====== DATA ======
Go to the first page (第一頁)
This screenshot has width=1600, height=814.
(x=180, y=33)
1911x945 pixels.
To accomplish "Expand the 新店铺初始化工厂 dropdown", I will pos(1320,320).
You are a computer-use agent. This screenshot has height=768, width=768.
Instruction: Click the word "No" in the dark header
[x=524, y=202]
======
====== DATA ======
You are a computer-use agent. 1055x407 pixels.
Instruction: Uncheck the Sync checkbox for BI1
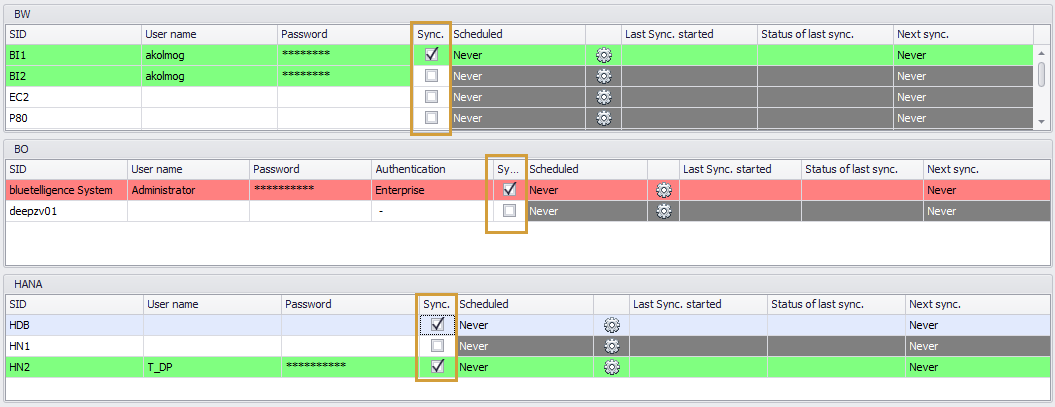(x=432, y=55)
======
[WHAT YOU NEED TO DO] All lines holding the word "agent" must be found in the listing and copied.

[EXPECTED OUTPUT]
You are a computer-use agent. This screenshot has height=768, width=768.
You are a computer-use agent. 1055x407 pixels.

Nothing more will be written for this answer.